Le premier axe vise à se plonger au cœur même de la création d’Israël, à appréhender les dynamiques qui se sont affrontées sur cette terre il y a soixante-sept ans, tout en mettant en perspective les débats historiographiques et sociologiques qui ont animé la société israélienne jusqu’à aujourd’hui.
La deuxième interrogation met en perspective les trois paradigmes de l’État d’Israël, trois piliers connectés les uns avec les autres : penser la Nakba en Israël, c’est penser l’origine de l’idéologie sioniste et sa volonté de former sur la terre de Palestine un peuple à partir de communautés diasporiques, en lieu et place des autochtones. C’est ici qu’Edward Saïd trouvait les similitudes entre le sionisme et l’américanisme. Néanmoins, contrairement aux perspectives de Ben Gourion, si les témoins directs des expulsions de 1948 ont aujourd’hui, en grande partie, disparu, leurs enfants n’ont pas oublié. Pire, ils s’emploient activement à retrouver leur place dans les pages de l’Histoire. Pour faire face à cette menace, l’État d’Israël s’est doté d’une éducation fidèle aux valeurs originelles, en capacité de préparer le jeune citoyen à réaliser, dès sa sortie du cursus secondaire, son service militaire sans une once d’empathie envers le peuple occupé. Enfin, face à celles et ceux qui osent critiquer les manières de « l’État des Juifs », la mémoire est devenue une arme redoutable. Israël ne peut être « bourreau », puisque ses actions visent à défendre une « nation victime de l’Histoire ».
Où peut donc se situer la Nakba dans ce schéma ? C’est le troisième axe de notre réflexion. En suivant les traces de deux organisations israéliennes aux motivations opposées, on peut essayer de comprendre que la problématique de 1948 est corrélative à celle de la question des frontières de 1967. Là où les étudiants d’Im Tirtzu [ndlr : organisation d’étudiants sionistes proche de l’extrême-droite idraélienne et opposée à la « Nouvelle Histoire »] œuvrent pour un retour de la jeunesse israélienne aux fondements du sionisme, Zochrot [ndlr : ONG israélienne qui promeut la mémoire de l’expulsion des Palestiniens de leurs terres] entend au contraire enseigner à cette même société ce qu’est la Nakba. Ce n’est pas un débat théorique, c’est une lutte cruciale. Comprendre l’histoire de 1948, c’est comprendre que la terre de Palestine n’a pas été donnée vide tout entière ; que, dans la souffrance à l’origine de la tragédie palestinienne, si elle peut avoir plusieurs sources, Israël détient le premier rôle.
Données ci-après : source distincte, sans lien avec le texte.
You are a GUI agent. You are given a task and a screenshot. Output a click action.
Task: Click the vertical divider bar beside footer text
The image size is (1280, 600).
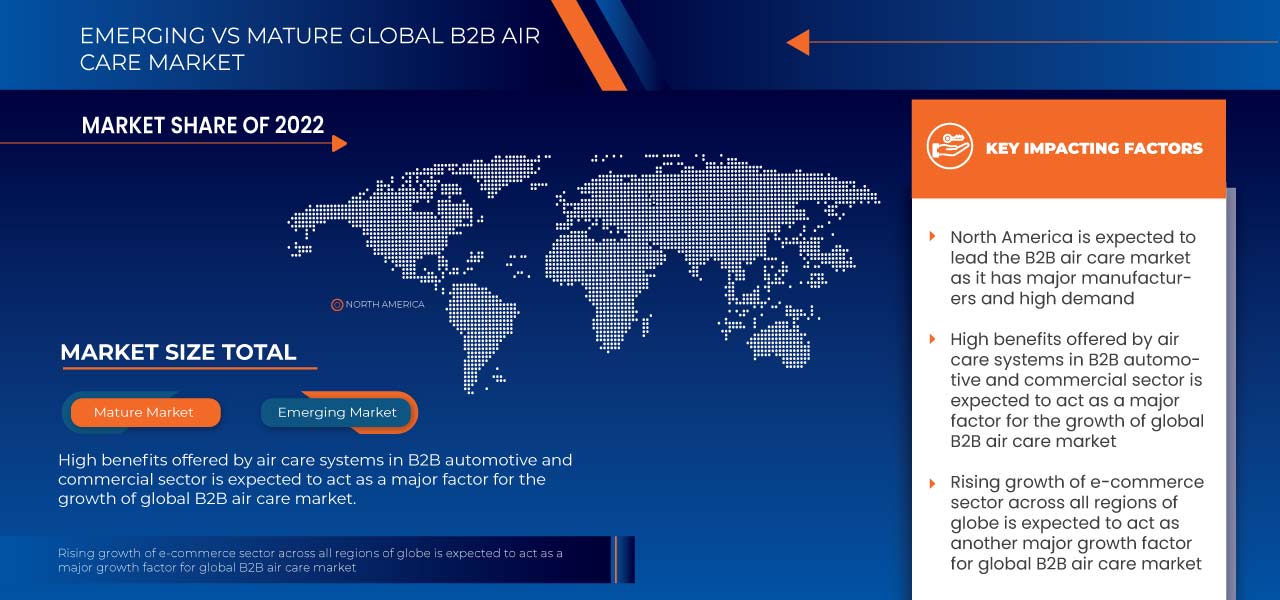point(616,559)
C’est tout naturellement que l’on peut conclure par une analyse psychanalytique, à travers le prisme freudien du « retour du refoulé ».
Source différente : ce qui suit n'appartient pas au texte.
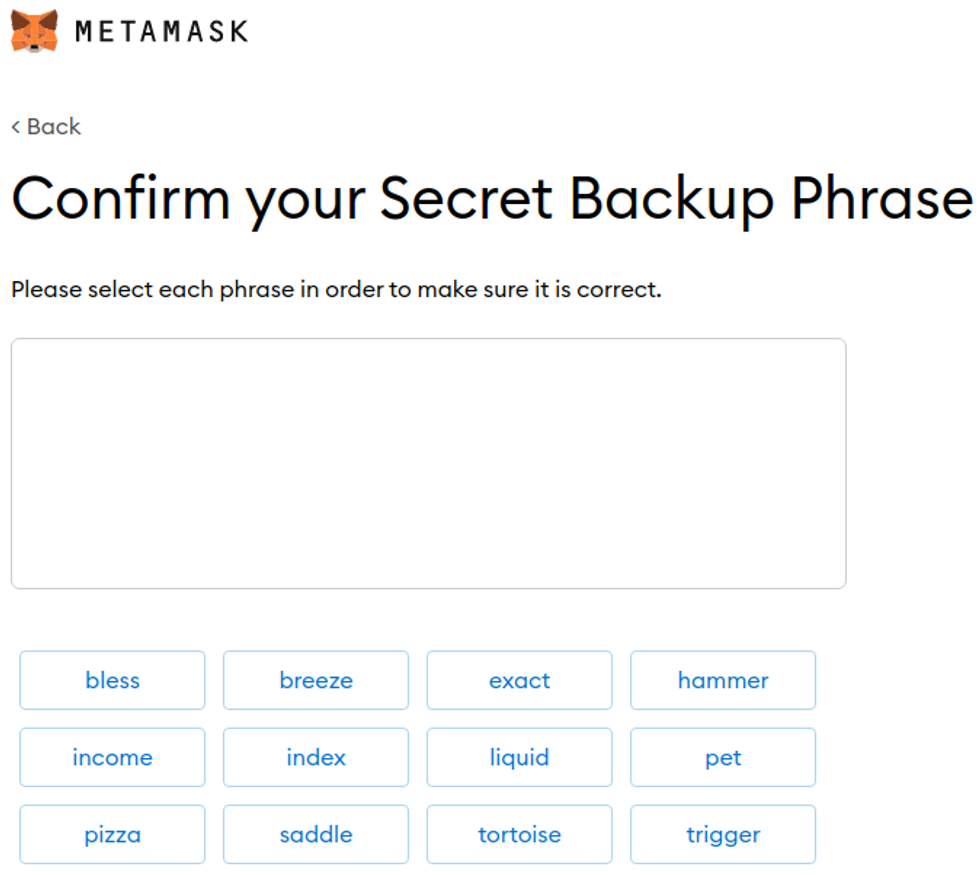Click the word "Confirm" in the heading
Les Israéliens ont beau enfouir profondément leurs actes passés, ces derniers finissent inlassablement par ressurgir, portés comme étendard par les descendants de ceux qui furent victimes des victimes, et remis au goût du jour par des activistes juifs qui rappellent que le mythe d’« Eretz Israël » ne pourra jamais faire oublier l’histoire arabe de la terre de Palestine.